§ Exercise inputs:
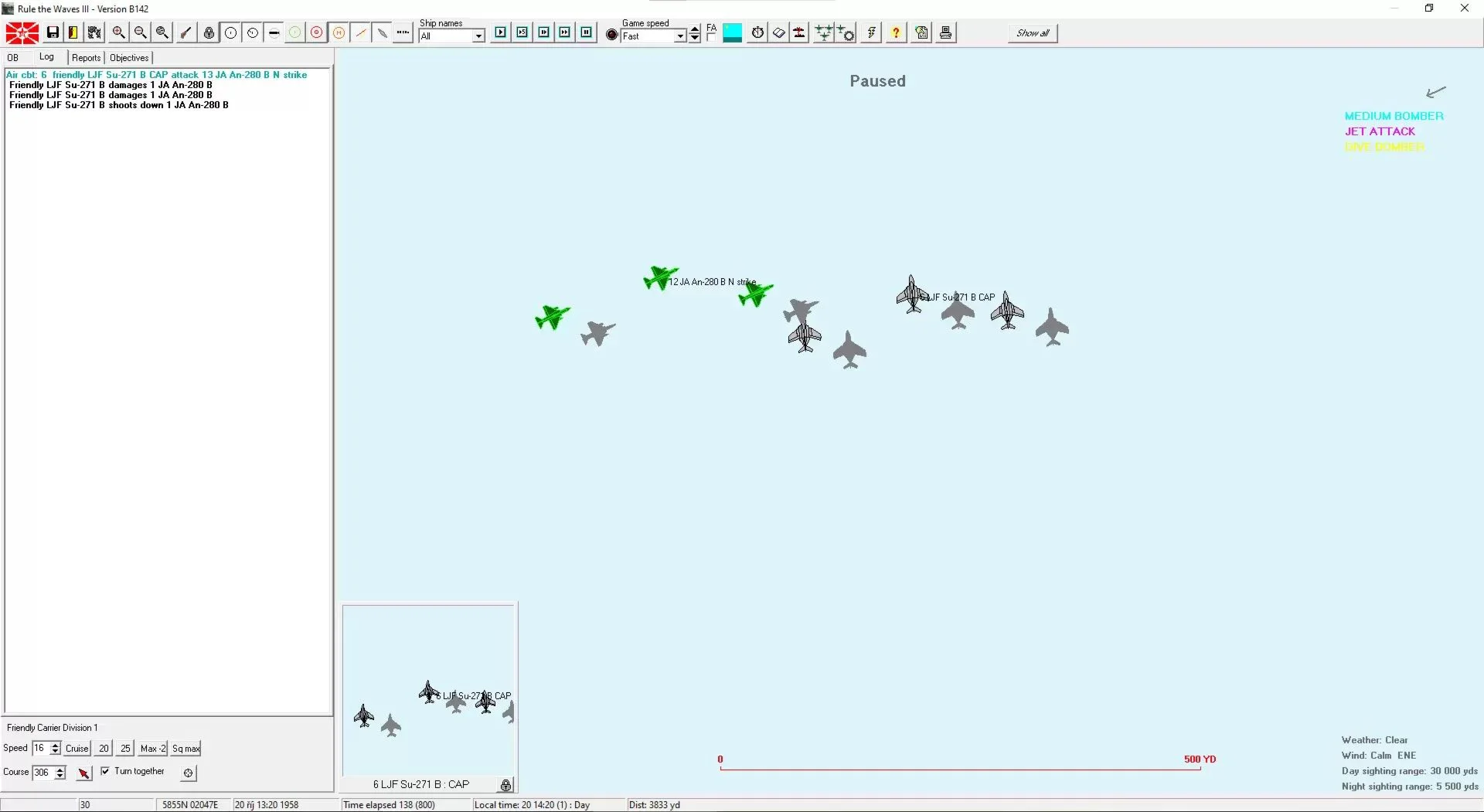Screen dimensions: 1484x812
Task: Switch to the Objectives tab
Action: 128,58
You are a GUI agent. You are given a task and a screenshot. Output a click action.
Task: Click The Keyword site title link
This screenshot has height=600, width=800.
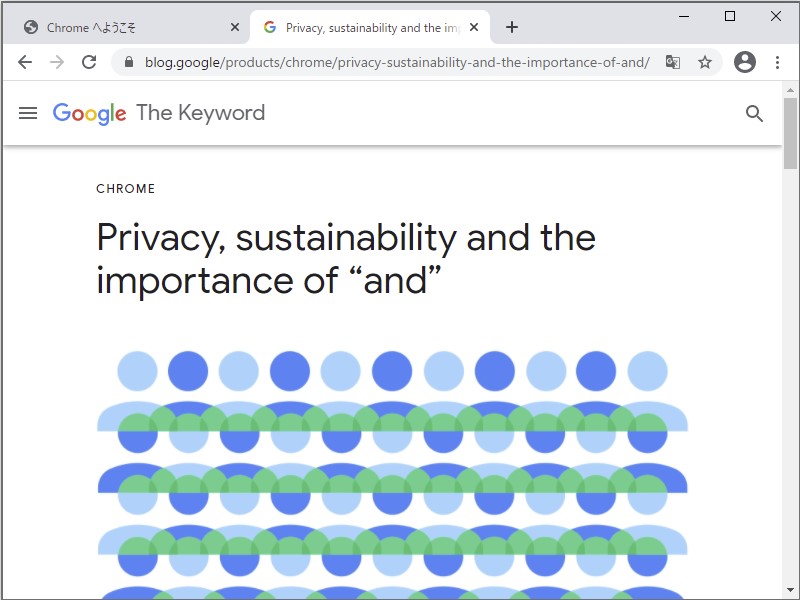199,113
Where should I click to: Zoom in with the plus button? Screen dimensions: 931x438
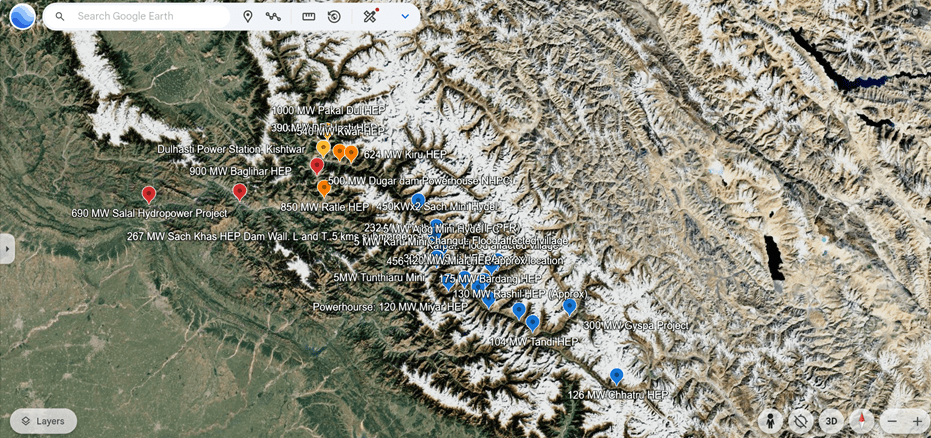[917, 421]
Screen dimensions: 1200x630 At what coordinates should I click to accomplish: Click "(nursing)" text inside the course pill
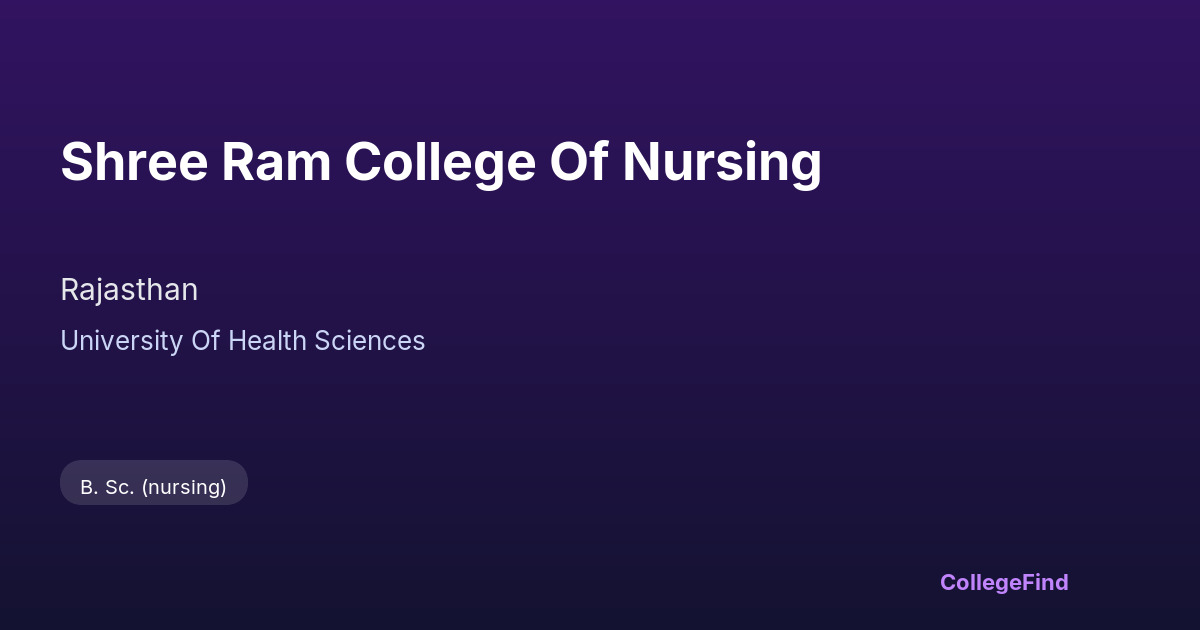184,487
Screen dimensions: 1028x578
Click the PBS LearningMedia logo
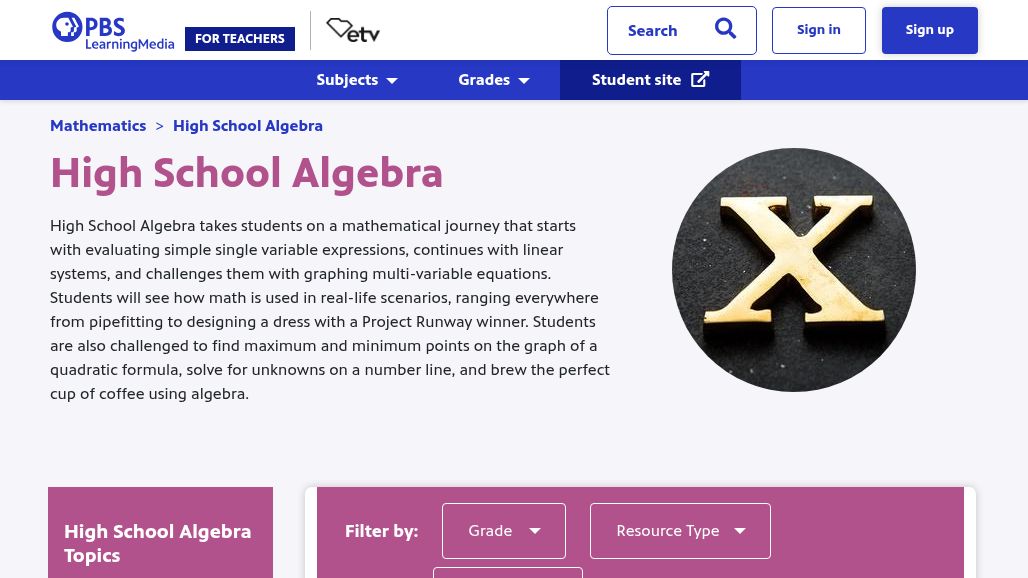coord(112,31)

§ Exercise: Exactly as they stand, write the lines from the one holding "This screenshot has height=600, width=800." to the end of the material, both ends included. Do not copy the pictures.

§ Response to this exercise:
This screenshot has height=600, width=800.
199,113
Where should I click to: Zoom in with the plus button? Screen dimensions: 931x438
[917, 421]
Screen dimensions: 1200x630 At what coordinates should I click to accomplish: Click "(nursing)" text inside the course pill
184,487
Screen dimensions: 1028x578
Click the PBS LearningMedia logo
coord(112,31)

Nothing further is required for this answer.